Thereafter, involvement of MAPK was demonstrated in meta-II arrest of mouse
eggs (Verlhac et al., 1996
);
G1 arrest of unfertilized eggs in starfish
(Tachibana et al., 1997
), sea
urchin (Kumano et al., 2001
)
and jellyfish (Kondoh et al.,
2006
); and in meta-I arrest of sawfly eggs
(Yamamoto et al., 2008
).
Meta-I arrest in tunicate eggs may also be regulated by MAPK
(Russo et al., 1998
). In every
case, inactivation of MAPK by fertilization results in release from meiotic
arrest and the subsequent entry into the embryonic cell cycle.

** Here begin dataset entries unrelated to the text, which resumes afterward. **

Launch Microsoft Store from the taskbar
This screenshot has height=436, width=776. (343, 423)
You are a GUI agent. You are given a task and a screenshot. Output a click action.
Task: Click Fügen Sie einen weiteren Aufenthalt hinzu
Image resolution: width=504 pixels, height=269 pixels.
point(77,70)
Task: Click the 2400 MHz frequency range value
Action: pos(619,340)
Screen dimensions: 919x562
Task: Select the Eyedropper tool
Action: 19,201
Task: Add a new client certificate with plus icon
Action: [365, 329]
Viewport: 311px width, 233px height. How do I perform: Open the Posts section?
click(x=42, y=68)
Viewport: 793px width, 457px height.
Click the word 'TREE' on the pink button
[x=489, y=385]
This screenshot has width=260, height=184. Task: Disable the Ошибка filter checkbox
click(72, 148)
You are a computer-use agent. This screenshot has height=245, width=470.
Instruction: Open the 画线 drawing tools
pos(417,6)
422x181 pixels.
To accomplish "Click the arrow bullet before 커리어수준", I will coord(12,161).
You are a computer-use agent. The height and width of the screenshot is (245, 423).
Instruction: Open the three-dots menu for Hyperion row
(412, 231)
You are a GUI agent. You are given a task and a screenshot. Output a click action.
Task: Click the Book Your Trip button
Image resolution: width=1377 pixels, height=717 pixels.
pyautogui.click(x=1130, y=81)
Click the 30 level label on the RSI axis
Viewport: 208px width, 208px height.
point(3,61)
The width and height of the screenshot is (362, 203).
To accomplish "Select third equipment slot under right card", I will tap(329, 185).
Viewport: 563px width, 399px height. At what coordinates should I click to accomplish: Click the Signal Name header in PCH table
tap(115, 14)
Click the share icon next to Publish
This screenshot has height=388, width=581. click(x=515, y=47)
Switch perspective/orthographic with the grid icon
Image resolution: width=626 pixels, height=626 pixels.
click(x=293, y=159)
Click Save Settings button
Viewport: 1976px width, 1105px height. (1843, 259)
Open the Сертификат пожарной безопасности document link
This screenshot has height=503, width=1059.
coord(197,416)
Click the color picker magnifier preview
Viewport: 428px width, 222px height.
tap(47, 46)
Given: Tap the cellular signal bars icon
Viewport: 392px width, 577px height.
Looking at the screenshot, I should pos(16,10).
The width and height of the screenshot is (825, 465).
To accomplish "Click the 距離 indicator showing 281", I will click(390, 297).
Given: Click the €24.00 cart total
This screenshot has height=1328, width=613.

Thus, a key
question is how a decrease in MAPK activity functions as a general initiator
of the embryonic cell cycle, despite the diversity of meiotic arrest points.
Identification of the mediators and effectors downstream of MAPK would help to
elucidate this question.
In starfish (Asterina pectinifera; renamed Patiria
pectinifera in 2007 – NCBI Taxonomy Browser), unfertilized mature
eggs arrest at pronuclear stage (G1 phase) after completion of meiosis II.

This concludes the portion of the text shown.